Bionic Commando’s music strikes a careful balance between old and new. GRIN’s Simon Viklund, who composed the soundtrack for both the new Bionic Commando and last year’s remake Rearmed, is a man who remembers when videogame songs stuck in your brain. He actually used to hold a cassette player up to his television to record the soundtracks off his NES games. The new Bionic Commando’s doesn’t preserve the NES game’s tunes as faithfully as Rearmed’s club-beat-infused remixes, but it does house almost every original melody inside its sweeping songs. At the beginning of Bionic Commando, music is rare, fitting into the common mode of providing atmosphere. It was quite a disappointment. As the game has progressed though, particularly in its third level The Park, the music has become more constant and tuneful. The music that plays here shifts back and forth between a lilting piano melody and driving alterna-rock with very little dead silence in-between, and it does wonders for the overall tone of the game. The next level, a forest area preceding a boss fight, features a melancholic orchestral reimagining of the theme from Area 5 of the NES game.

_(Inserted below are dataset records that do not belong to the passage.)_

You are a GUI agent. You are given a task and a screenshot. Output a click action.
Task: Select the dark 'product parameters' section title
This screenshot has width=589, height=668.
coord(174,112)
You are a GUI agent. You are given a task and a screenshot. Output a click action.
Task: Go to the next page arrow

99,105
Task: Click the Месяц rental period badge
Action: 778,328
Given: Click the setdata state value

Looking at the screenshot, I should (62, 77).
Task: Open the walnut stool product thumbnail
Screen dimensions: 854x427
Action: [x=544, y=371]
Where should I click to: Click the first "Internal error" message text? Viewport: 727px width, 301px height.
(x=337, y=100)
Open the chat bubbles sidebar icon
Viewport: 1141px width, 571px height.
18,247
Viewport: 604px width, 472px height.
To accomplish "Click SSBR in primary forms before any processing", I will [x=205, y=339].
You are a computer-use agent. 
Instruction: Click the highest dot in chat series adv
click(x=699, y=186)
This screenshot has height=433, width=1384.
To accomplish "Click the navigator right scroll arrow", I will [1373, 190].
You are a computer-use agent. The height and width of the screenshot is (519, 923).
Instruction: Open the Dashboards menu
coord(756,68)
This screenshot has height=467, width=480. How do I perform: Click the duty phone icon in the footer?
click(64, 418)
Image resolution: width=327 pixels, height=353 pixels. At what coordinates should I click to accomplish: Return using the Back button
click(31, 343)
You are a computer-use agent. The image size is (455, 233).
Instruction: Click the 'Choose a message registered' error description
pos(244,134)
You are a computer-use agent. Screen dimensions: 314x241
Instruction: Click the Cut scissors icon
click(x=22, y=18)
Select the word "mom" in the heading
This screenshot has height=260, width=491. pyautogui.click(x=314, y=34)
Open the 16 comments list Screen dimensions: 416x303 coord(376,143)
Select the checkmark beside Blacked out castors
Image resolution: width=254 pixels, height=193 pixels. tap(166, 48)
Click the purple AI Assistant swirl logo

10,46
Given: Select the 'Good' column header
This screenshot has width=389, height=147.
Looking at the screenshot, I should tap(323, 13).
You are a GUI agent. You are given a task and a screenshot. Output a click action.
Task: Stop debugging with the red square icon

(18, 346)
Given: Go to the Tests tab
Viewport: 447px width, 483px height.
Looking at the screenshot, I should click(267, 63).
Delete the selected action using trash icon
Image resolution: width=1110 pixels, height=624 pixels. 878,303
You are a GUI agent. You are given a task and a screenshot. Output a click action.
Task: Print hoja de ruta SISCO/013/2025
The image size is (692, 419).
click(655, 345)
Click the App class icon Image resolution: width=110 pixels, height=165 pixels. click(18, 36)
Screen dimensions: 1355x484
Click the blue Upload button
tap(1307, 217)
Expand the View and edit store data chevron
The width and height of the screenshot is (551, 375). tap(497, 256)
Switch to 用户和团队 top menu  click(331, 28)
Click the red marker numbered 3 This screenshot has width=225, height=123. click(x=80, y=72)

Sheffield said in his essay that the key to memorable game music is to defy a player’s expectation with strange music unusual to games broadly, his examples being the licensed period-specific songs in Bioshock and Katamari Damacy’s eccentric J-pop. Simon Viklund has created another solution with his Bionic Commando soundtrack, songs that serve both atmosphere and theme, marrying the best of the past with today’s technology.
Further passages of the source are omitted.